According to reports, the advanced persistent threat group MirrorFace has been actively operating since 2019, engaging in various tactics to infiltrate and compromise sensitive data. Japanese law enforcement has identified three main types of MirrorFace attacks conducted over the years, showcasing the group’s evolving strategies and targets.
The earliest tactic employed by MirrorFace involved an elaborate phishing campaign that spanned from 2019 to 2023. This campaign specifically targeted Japan’s think tanks, governments, and politicians, aiming to deliver malware and extract valuable information. In 2023, MirrorFace shifted its focus towards exploiting vulnerabilities in network devices across multiple sectors, including healthcare, manufacturing, information and communications, education, and aerospace. The group took advantage of vulnerabilities in devices such as Fortinet FortiOS, FortiProxy, Citrix ADC, and Citrix Gateway to further their illicit activities.
Another phishing campaign was initiated around June 2024, using basic tactics to target the media, think tanks, and politicians in Japan. Additionally, between February 2023 and October 2023, MirrorFace was observed exploiting an SQL injection in an external public server to gain unauthorized access to Japanese organizations, further underscoring the group’s persistent and aggressive nature.
The revelations surrounding MirrorFace’s cyber-espionage activities come in the wake of other high-profile Chinese-sponsored cyberattacks targeting US and global telecom companies, as well as the US Department of the Treasury. The escalating tensions in the geopolitical landscape have paved the way for increased APT activity by nation-state actors, with MirrorFace being identified as a suspected People’s Liberation Army cyber-warfare unit.
Mark Bowling, a former FBI special agent and current chief information security and risk officer at ExtraHop, emphasized MirrorFace’s utilization of well-crafted spear-phishing campaigns and weaponized code/logic to carry out their malicious agenda. Bowling warned of the growing threats posed by nation-state groups, particularly in light of ongoing geopolitical conflicts and digital warfare.

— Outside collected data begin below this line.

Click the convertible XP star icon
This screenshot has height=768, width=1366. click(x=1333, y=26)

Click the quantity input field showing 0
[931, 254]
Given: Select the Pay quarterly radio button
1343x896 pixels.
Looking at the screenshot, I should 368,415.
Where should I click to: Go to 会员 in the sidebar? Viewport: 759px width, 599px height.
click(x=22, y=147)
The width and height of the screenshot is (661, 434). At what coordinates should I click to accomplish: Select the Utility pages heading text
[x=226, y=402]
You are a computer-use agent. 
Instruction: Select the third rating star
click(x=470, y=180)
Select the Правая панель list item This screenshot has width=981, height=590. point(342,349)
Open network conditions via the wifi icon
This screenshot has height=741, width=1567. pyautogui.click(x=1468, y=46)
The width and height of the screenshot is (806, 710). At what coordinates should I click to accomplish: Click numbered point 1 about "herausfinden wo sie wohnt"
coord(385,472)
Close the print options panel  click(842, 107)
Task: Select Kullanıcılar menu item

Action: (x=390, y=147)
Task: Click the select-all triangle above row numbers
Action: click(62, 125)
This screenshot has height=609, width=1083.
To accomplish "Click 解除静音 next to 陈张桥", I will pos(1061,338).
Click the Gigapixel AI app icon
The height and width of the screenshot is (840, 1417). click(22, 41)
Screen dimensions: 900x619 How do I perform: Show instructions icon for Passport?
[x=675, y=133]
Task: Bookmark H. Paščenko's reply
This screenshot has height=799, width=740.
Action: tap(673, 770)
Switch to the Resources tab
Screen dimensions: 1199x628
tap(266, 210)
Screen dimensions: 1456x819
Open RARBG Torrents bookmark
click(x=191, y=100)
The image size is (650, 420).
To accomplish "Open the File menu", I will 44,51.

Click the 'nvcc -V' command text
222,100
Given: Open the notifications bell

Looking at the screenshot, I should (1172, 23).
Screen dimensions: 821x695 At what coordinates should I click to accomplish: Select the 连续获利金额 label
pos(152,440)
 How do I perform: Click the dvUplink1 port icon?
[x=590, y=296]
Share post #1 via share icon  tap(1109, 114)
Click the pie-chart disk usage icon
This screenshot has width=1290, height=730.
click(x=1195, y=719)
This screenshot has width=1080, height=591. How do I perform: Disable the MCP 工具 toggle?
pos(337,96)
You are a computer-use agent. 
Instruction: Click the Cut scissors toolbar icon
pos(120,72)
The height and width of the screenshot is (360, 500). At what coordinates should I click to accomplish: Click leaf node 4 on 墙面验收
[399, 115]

As the global cybersecurity landscape continues to face unprecedented challenges, experts like Bowling anticipate a surge in APT activity by malicious actors seeking to exploit vulnerabilities in critical infrastructure. The need for enhanced cybersecurity measures and vigilance against sophisticated cyber threats has never been more critical in safeguarding sensitive information and national security interests.